To demonstrate these different systems, we'll walk through a familiar use case – a resume-screening application – to reveal the unexpected leaps in capability (and complexity) at each level.

Pure LLM

A pure LLM is essentially a lossy compression of the internet, a snapshot of knowledge from its training data. It excels at tasks involving this stored knowledge: summarizing novels, writing essays about global warming, explaining special relativity to a 5-year-old, or composing haikus.

However, without additional capabilities, an LLM cannot provide real-time information like the current temperature in NYC. This distinguishes pure LLMs from chat applications like ChatGPT, which enhance their core LLM with real-time search and additional tools.

That said, not all enhancements require external context. There are several prompting techniques, including in-context learning and few-shot learning that help LLMs tackle specific problems without the need of context retrieval.

Example:

  • To check if a resume is a good fit for a job description, an LLM with one-shot prompting and in-context learning can be utilized to classify it as Passed or Failed.

RAG (Retrieval Augmented Generation)

Retrieval methods enhance LLMs by providing relevant context, making them more current, precise, and practical. You can grant LLMs access to internal data for processing and manipulation. This context allows the LLM to extract information, create summaries, and generate responses. RAG can also incorporate real-time information through the latest data retrieval.

Example:

  • The resume screening application can be improved by retrieving internal company data, such as engineering playbooks, policies, and past resumes, to enrich the context and make better classification decisions.
  • Retrieval typically employs tools like vectorization, vector databases, and semantic search.

Tool Use & AI Workflow

LLMs can automate business processes by following well-defined paths. They're most effective for consistent, well-structured tasks.

Tool use enables workflow automation. By connecting to APIs, whether for calculators, calendars, email services, or search engines, LLMs can leverage reliable external utilities instead of relying on their internal, non-deterministic capabilities.

Example:

  • An AI workflow can connect to the hiring portal to fetch resumes and job descriptions → Evaluate qualifications based on experience, education, and skills → Send appropriate email responses (rejection or interview invitation).
  • For this resume scanning workflow, the LLM requires access to the database, email API, and calendar API. It follows predefined steps to automate the process programmatically.

AI Agent

AI Agents are systems that reason and make decisions independently. They break down tasks into steps, use external tools as needed, evaluate results, and determine the following actions: whether to store results, request human input, or proceed to the next step.

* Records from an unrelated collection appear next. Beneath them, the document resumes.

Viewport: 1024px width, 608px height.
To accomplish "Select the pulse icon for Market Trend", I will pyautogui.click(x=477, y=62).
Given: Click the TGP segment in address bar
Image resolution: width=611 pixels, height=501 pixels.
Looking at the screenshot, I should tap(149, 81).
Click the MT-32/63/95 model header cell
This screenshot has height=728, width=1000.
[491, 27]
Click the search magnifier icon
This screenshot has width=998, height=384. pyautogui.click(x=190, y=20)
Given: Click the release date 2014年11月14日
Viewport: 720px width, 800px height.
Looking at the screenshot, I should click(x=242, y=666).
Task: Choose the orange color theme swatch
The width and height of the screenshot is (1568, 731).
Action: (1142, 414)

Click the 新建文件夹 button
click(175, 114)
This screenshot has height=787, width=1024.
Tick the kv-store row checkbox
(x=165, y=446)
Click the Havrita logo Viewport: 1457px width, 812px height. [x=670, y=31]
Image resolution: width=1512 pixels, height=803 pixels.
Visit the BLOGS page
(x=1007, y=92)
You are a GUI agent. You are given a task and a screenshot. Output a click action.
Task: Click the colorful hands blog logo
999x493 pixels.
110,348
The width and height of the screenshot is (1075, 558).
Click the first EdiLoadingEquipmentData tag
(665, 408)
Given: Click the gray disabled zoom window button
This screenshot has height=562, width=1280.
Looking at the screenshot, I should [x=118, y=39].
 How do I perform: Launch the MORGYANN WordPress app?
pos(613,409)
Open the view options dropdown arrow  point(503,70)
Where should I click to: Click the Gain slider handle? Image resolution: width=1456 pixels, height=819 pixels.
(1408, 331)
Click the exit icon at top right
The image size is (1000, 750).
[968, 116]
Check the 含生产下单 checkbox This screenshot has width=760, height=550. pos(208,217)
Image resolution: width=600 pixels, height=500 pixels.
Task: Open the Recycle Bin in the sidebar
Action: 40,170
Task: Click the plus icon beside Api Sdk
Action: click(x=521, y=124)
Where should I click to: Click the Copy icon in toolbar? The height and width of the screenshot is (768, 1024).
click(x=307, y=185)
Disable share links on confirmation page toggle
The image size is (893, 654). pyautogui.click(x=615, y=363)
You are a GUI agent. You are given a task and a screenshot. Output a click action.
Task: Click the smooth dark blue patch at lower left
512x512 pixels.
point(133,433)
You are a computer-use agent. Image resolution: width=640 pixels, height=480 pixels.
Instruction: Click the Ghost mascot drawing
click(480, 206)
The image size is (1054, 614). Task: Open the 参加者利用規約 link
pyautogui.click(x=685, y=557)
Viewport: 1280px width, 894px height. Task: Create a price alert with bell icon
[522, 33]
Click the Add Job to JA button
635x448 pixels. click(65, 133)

This represents another layer of abstraction above tool use & AI workflow, automating both planning and decision-making.

While AI workflows require explicit user triggers (like button clicks) and follow programmatically defined paths, AI Agents can initiate workflows independently and determine their sequence and combination dynamically.

Example:

  • An AI Agent can manage the entire recruitment process, including parsing CVs, coordinating availability via chat or email, scheduling interviews, and handling schedule changes.
  • This comprehensive task requires the LLM to access databases, email and calendar APIs, plus chat and notification systems.

Key takeaway

1. Not every system requires an AI agent

Start with simple, composable patterns and add complexity as needed. For some systems, retrieval alone suffices. In our resume screening example, a straightforward workflow works well when the criteria and actions are clear. Consider an Agent approach only when greater autonomy is needed to reduce human intervention.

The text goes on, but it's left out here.